Salamey also believes Hezbollah has political motivations for handing over the checkpoints. “From that perspective Hezbollah removed itself from increasing frictions and awarded more security responsibility to the Lebanese state and security apparatus,” he said.
“If any breaches happen instead of looking like a security failure they can blame them on the Lebanese government. It’s a win-win situation,” he said, adding that Hezbollah’s withdrawal from the Syrian conflict would be the first step toward preserving security for residents of the area.
Hezbollah, however, does not appear ready to withdraw from the Syrian conflict.
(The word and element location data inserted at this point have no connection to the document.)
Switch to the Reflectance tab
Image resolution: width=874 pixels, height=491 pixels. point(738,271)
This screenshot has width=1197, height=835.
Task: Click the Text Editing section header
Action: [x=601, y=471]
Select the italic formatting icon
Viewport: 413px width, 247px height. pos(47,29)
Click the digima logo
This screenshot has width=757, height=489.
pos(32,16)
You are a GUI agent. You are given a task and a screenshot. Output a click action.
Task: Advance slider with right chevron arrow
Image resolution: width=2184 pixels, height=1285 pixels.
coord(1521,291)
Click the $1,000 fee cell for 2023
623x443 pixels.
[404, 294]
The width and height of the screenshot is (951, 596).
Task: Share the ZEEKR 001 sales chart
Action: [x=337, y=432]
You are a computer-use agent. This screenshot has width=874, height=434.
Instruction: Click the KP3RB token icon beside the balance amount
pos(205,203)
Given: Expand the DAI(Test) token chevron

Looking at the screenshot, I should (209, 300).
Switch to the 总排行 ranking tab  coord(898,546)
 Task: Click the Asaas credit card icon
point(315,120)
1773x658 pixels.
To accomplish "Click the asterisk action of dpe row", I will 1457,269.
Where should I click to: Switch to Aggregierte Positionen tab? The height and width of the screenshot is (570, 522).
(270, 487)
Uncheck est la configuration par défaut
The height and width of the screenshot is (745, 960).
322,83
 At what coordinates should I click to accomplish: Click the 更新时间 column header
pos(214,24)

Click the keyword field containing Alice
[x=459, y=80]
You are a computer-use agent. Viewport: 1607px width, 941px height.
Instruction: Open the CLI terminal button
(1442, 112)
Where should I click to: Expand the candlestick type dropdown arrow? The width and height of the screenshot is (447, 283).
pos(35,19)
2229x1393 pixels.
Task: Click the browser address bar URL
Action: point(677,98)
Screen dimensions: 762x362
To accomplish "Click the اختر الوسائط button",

Their deployment is considered to have played a key role in reversing many opposition fighters’ gains against embattled Syrian President Bashar Al-Assad, a staunch ally of Hezbollah.
“Syria has always provided Hezbollah with military support and that is why Hezbollah is in Syria,” said Kassir. Al-Assad is one of Hezbollah’s and Iran’s closest allies. Keeping him in power would ensure the survival of channels between Iran and Lebanon where Hezbollah enjoys support and can operate freely.
Kassir says Hezbollah initially entered the conflict to protect Lebanese citizens living in west Syrian villages and Shi’a religious sites but are now there to fight takfiris, a term typically used to describe ideological Muslims who believe in the use of violence against different faiths.
Hezbollah initially recognized the need to change the Al-Assad regime’s policies, said Kassir, but because of foreign meddling from countries such as Turkey, Qatar and Saudi Arabia, it has decided to fully back the Syrian Army. The Syrian opposition has become increasingly radical over the last year, as radical foreign fighters from around the world have flocked to the country.
Radical militias continue to emerge and are thought to be receiving funding from Persian Gulf states. Despite this development, western nations and Hezbollah’s opponents in Lebanon have repeatedly denounced the party’s involvement in Syria and continue to call for its withdrawal.
Both Al-Rai and Al-Akhbar, a Kuwait-based newspaper and a Lebanese daily, respectively, defend Hezbollah’s involvement in Syria, reporting that the group, in cooperation with the Syrian regime, is gearing up for an offensive against rebel-held villages near the Syrian-Lebanese border, including Qalamoun, Zabadani and the Sunni village of Arsal, where many armed rebel fighters are reported to be taking refuge.
And with the recent bombings in southern Lebanon, many believe Hezbollah has become even more entrenched in its determination to fight Islamic extremist factions in and around Syria.
Justin Salhani is The Atlantic Post’s Lebanon Correspondent based in Beirut. Marie-José Azzi contributed reporting from Beirut.